For each worker (1, 2, 3):
# Check if worker has tasks
ls /path/to/workspace/agents/worker-1/inbox/
# Read the task file
cat /path/to/workspace/agents/worker-1/inbox/task_abc123.md
# Execute the task according to its instructions
# ... (your actual scraping/processing logic here)
# Write result to outbox
cat > /path/to/workspace/agents/worker-1/outbox/result_abc123.md << 'EOF'
## Result: task_abc123
**Status**: success
**Output**:
Product title: Example Product
Price: $29.99
Stock: In stock
EOF
Step D4: Monitor and Collect
Check status:
python3 {skill_dir}/scripts/harness_coordinator.py /path/to/workspace status
Collect all results from worker outboxes:
python3 {skill_dir}/scripts/harness_coordinator.py /path/to/workspace collect
This reads all outbox/result_*.md files, updates worker manifests back to idle, and prints a summary.
Step D5: Cleanup
Archive all inbox/outbox files to logs/agent_archive/:
python3 {skill_dir}/scripts/harness_coordinator.py /path/to/workspace cleanup
When to Use What
| Scenario | Tool | Timing |
|---|---|---|
| Log a significant event during execution | harness_memory.py stream |
Every time something notable happens |
| Discover a reusable pattern or workaround | harness_memory.py learn |
When you solve a problem that might recur |
| Search past execution logs for debugging | harness_memory.py search |
When investigating errors or stuck states |
| Consolidate fragmented knowledge | harness_dream.py |
Scheduled off-hours (e.g., 3 AM daily) |
| Process multiple independent items | harness_coordinator.py |
Only when parallelization is beneficial |
| Check memory integrity | harness_memory.py check |
After manual edits to knowledge files |
Critical Rules (NEVER Violate)
- heartbeat.md and progress.md always live at
{workspace}/root — not any subdirectory. - Never leave placeholder text in any file — overwrite with real content before running.
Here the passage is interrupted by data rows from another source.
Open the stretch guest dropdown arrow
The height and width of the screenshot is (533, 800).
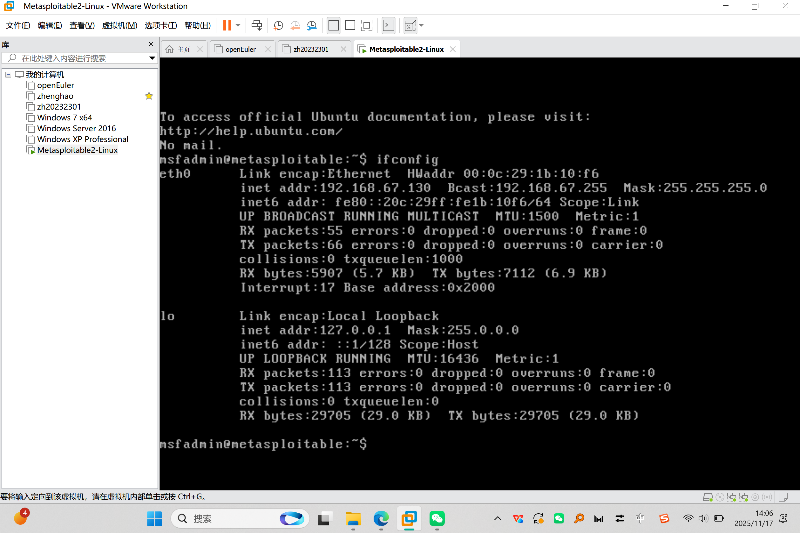[x=422, y=25]
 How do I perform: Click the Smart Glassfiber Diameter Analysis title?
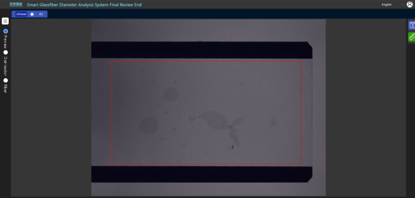[x=84, y=5]
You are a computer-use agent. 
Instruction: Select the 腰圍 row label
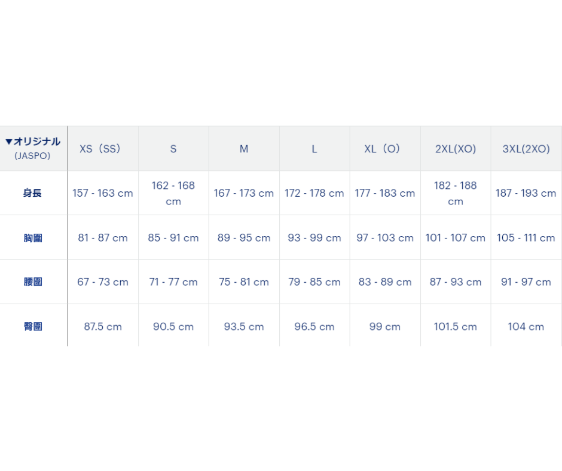coord(33,282)
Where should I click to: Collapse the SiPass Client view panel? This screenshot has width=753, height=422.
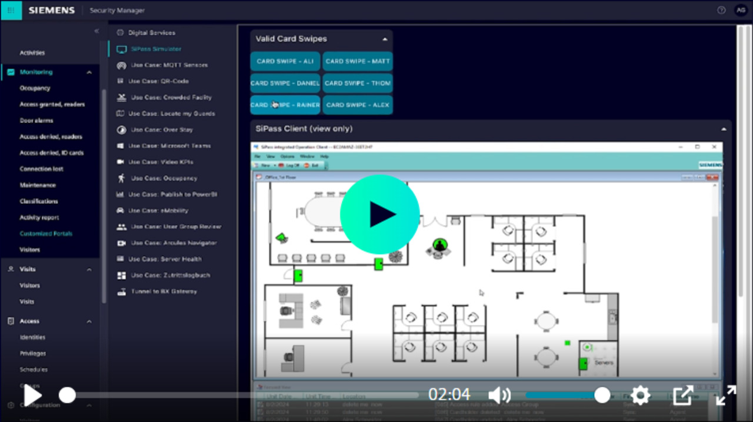(x=723, y=129)
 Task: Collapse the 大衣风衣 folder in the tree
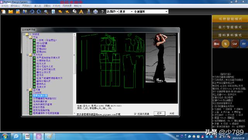tap(28, 55)
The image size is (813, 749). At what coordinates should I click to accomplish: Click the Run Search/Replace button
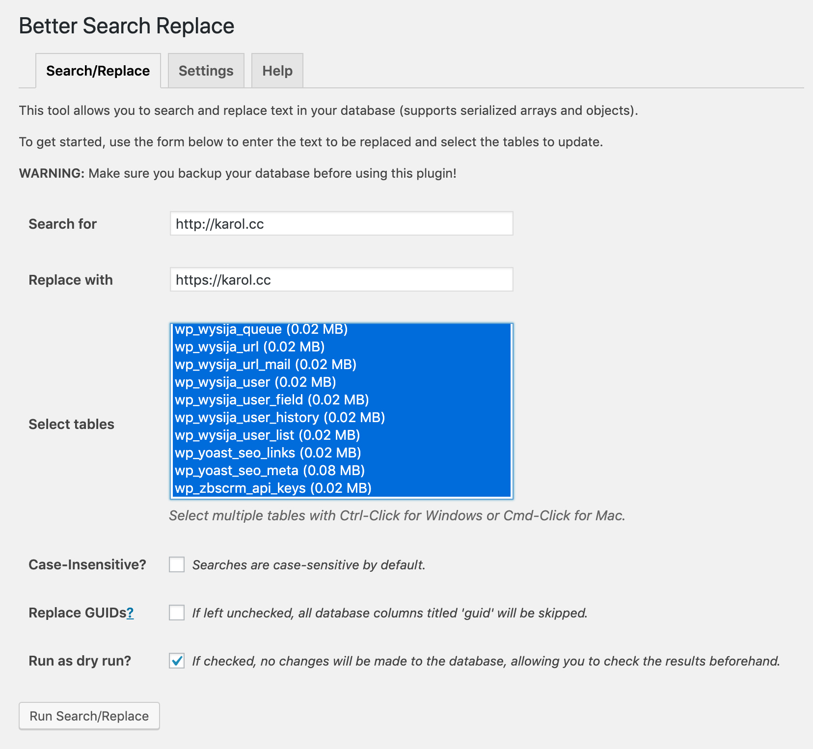point(89,716)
- Never self-certify completion — always run
harness_eval.pyas the external validator. - Never skip reading heartbeat.md — always resume from the recorded breakpoint.
- Never modify mission.md during execution — it is the user's constitution, read-only.
- Always execute the first run immediately after setup.
- Respect the circuit breaker — if tripped, do NOT attempt to bypass it.
- Log to execution stream liberally — use
harness_memory.py streamfor all significant events. - Distill, don't dump — knowledge files should contain insights, not raw logs.
- Read static content first — mission.md and eval_criteria.md before dynamic state files.
- Always schedule KAIROS dream mode — it is NOT optional, memory will bloat without it.
- Never run dream mode while task is running — only during idle periods.
- Coordinator does not auto-execute — you must manually process worker inboxes.